Logstash/Elasticsearch keep auto-mapping geoip to object instead of geo_point

Question

I have some logs with the following format(I changed the IPs from public to private, but you get the idea):

192.168.0.1 [20/Nov/2019:16:09:28 +0000] GET /some_path HTTP/1.1 200 2 2
192.168.0.2  [20/Nov/2019:16:09:28 +0000] GET /some_path HTTP/1.1 200 2 2

I then grok these logs using the following pattern:

grok { match => { "message" => "%{IPORHOST:clientip} \[%{HTTPDATE:timestamp}\] %{WORD:method} %{URIPATHPARAM:request} %{DATA:httpversion} %{NUMBER:response} %{NUMBER:duration}" } }
         geoip { source => "clientip" }

On my output section, I have the following code:

else  if "host.name" in [host][name]{ #if statement with the hostname
  elasticsearch {
    hosts => "localhost:9200"
    manage_template => false
    index => "mms18-%{+YYYY.MM.dd}"
    user => "admin-user"
    password => "admin-password"
  }

}

The problem is that when I go to Kibana the geoip.location is mapped as an object, and I can not use it on a map Dashboard.
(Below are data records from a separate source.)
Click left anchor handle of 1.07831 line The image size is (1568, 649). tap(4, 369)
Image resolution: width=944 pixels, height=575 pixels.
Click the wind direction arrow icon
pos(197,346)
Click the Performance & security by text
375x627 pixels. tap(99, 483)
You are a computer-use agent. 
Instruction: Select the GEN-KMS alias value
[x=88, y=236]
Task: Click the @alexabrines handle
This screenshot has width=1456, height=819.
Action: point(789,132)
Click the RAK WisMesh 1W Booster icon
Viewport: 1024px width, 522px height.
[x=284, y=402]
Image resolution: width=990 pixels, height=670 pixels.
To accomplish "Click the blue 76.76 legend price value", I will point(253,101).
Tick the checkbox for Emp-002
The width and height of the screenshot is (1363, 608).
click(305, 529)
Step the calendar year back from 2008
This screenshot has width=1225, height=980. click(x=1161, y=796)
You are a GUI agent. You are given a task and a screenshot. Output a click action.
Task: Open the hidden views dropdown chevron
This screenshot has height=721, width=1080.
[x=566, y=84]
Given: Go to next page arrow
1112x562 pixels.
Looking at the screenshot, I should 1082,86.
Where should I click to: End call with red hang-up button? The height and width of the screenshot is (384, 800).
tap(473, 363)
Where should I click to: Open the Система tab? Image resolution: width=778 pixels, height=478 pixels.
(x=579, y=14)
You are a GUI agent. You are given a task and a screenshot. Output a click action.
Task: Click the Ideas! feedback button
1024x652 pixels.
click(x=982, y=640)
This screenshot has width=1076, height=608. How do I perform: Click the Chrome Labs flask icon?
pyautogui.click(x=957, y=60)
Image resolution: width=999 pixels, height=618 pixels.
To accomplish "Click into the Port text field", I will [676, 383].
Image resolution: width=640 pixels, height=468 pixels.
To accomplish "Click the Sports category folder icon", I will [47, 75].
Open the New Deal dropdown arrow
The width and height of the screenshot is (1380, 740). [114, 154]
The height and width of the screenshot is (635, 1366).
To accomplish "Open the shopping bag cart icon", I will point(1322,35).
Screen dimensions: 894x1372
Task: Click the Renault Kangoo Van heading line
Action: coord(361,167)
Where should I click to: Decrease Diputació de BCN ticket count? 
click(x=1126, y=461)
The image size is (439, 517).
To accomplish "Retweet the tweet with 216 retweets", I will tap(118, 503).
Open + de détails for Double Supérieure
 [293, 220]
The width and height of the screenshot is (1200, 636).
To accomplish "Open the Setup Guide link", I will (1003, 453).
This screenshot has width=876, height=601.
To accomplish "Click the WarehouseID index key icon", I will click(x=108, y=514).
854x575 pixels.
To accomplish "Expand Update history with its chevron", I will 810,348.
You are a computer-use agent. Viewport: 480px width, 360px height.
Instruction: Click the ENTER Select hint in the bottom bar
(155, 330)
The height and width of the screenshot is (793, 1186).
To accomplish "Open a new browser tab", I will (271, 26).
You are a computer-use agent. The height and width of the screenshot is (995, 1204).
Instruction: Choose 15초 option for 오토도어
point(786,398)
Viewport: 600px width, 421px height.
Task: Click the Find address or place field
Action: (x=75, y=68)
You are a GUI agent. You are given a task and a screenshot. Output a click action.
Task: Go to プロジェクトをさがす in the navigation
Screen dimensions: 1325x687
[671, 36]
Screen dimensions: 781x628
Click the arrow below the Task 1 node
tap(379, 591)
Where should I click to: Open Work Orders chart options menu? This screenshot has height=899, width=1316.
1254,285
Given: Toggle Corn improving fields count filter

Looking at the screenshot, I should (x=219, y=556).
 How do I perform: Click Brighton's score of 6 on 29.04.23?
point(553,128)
Since the index's name changed daily, I can not manually put the correct geoip mapping, since I would have to do it every day.

One solution I thought that partially solves the problem is removing the date from the index in Logstash output, so it has a constant index of "mms18" and then using this on Kibana management console:

PUT mms18
{
  "mappings": {
    "properties": {
      "geoip": {
        "properties": {
          "location": { "type": "geo_point" }
        }
      }
    }
  }
}

However, this is not ideal since I want to have the option of showing all the indexes with their respectful dates, and then choosing what to delete and what not. Is there any way that I can achieve the correct mapping while also preserving the indexes with their dates?

Any help would be appreciated.

Answer 1

Use an index template (with a value for index_patterns like "mms-*") that maps geoip as a geo_point.